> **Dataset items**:
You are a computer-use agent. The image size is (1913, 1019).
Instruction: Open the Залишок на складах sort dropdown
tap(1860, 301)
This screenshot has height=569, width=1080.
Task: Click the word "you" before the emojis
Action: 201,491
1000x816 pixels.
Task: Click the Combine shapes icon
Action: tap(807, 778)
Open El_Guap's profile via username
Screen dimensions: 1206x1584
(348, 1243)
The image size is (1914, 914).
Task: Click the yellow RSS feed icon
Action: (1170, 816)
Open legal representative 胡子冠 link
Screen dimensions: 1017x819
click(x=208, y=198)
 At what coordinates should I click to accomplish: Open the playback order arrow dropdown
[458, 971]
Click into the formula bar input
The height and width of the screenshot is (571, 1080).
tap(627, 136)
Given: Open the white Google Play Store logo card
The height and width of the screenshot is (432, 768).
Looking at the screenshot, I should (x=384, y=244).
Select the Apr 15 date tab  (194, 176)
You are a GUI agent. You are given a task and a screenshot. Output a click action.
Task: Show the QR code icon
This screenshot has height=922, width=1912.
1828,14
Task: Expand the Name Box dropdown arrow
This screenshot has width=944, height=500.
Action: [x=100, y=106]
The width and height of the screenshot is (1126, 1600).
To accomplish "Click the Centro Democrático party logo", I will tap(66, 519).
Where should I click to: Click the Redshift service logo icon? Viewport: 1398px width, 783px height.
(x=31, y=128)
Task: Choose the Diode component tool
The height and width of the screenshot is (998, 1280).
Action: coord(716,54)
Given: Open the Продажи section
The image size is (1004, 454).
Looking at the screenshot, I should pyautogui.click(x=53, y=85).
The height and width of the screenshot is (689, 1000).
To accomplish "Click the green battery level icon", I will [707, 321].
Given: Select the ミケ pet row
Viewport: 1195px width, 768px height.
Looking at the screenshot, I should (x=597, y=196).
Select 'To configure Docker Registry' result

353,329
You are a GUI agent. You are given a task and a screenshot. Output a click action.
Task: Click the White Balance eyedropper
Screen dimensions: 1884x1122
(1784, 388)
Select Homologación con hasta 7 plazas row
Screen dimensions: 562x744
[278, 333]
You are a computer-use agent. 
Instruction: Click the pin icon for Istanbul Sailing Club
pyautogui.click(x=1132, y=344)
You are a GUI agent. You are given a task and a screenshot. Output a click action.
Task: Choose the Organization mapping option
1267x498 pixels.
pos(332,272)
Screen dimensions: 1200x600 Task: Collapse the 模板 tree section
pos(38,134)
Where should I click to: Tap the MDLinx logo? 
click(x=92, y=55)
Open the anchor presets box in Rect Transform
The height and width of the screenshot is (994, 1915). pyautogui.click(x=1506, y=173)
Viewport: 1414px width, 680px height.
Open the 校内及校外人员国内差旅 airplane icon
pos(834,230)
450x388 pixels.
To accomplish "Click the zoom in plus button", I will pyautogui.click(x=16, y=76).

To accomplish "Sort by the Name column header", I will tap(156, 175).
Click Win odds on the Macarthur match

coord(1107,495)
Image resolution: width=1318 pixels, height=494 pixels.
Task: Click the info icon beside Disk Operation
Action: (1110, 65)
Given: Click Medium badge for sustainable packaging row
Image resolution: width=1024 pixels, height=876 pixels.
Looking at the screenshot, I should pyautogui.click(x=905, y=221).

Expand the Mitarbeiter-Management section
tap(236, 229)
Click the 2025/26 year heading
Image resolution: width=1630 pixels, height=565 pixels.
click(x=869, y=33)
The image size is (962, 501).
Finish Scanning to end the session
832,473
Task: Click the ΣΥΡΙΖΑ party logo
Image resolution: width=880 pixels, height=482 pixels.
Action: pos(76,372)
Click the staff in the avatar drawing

> **Your goal**: Show all lines from the data above in which the word "will" appears.

> **Answer box**:
To accomplish "Click the Centro Democrático party logo", I will tap(66, 519).
To accomplish "Click the green battery level icon", I will [707, 321].
To accomplish "Click the zoom in plus button", I will pyautogui.click(x=16, y=76).
To accomplish "Sort by the Name column header", I will tap(156, 175).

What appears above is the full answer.